Analysis: Corporate healthcare trusts – addressing over-treatment and affordability

“By and large we find trusts will stick to the benefit contract that the provider, in other words the insurer, offers for a fully insured or comprehensive client,” agrees Amy Osmond, senior employee benefits consultant at Lorica Consulting.

“Trusts in reality only provide more choice and control if an organisation wants to take a really hands-on approach to running its healthcare benefits,” continues Jelf’s Judge. “Some firms will move to a trust but simply lift the benefits they had and replicate them within a trust,” he adds.

Nevertheless, a well-administered trust can mean less propensity for blank cheque signing, emphasises Saunders. At Healix, for example, claims administration is done by specialist nurses who will decide on the most appropriate clinical pathway, and even whether to go NHS or private.

“Evidence-based medicine is very important. For example, we have an oncology specialist nurse who will know that a course of Herceptin is going to be so much and what the signs are a patient is responding or not to the treatment,” he says. “If in their local area there is a particular NHS centre of excellence then it might of course be medically beneficial for them to go there, with the saving coming back to the employer. But that is not a directive; it has to be on the basis that it is the best treatment for the member,” he adds.

Lorica’s Osmond points out that another way to control costs it is agreed to put in a service level agreement whereby the insurer gives money back in the contract year if their procedure code for treatment goes up by more than a certain percentage on a linear scale.

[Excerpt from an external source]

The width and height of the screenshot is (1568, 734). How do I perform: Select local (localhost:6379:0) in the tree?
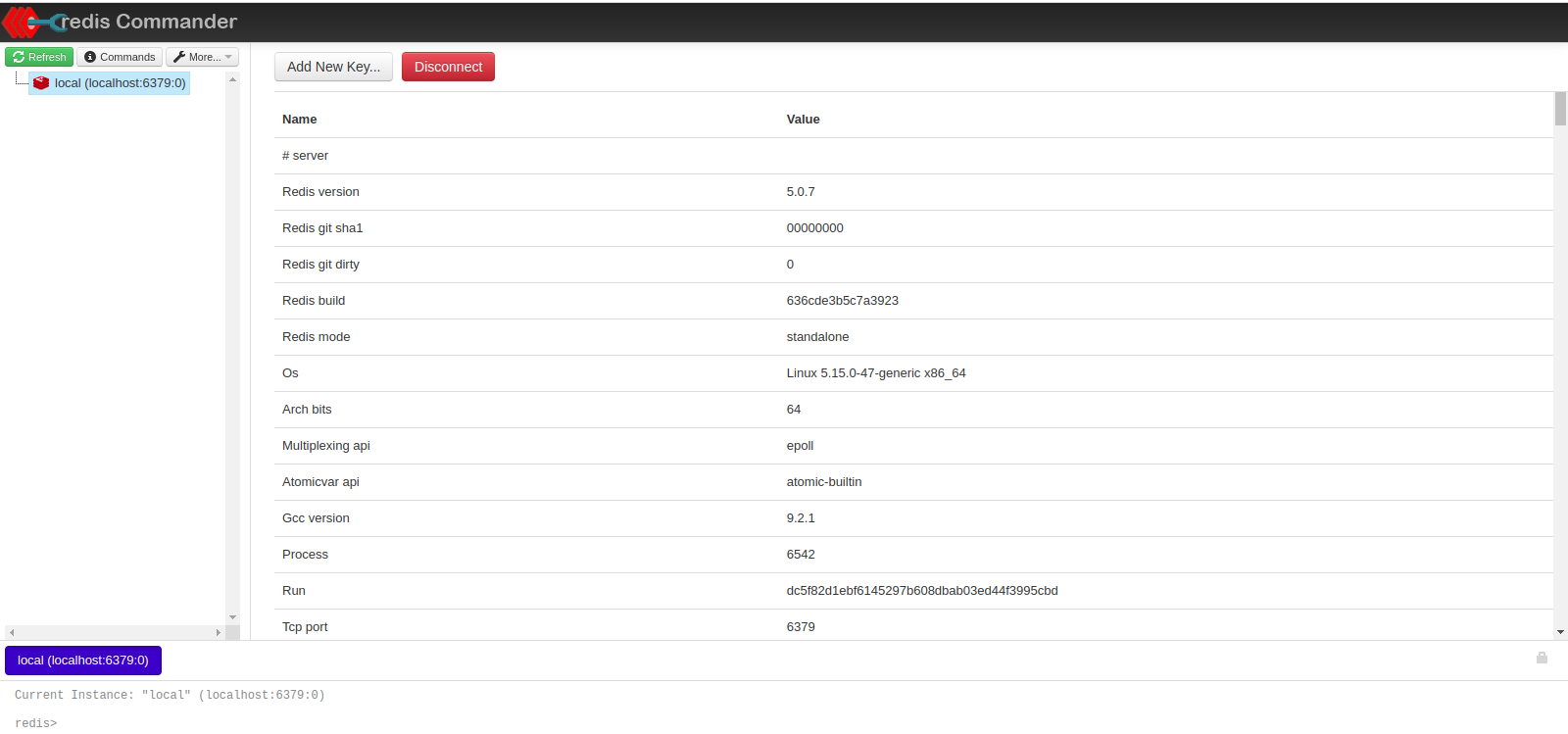(x=120, y=83)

So, whatever the CC finally concludes, there does appear to be a trend towards more open referral and more interrogation of the process, and the chances are we will see more insurers following or at least imitating the sort of approach players such as Aviva and Bupa are already beginning to take, predicts Jelf’s Judge.

“I can start to see insurers taking more control of treatment plans and not just sitting and waiting for someone they have never met to decide how they should spend their money,” he says.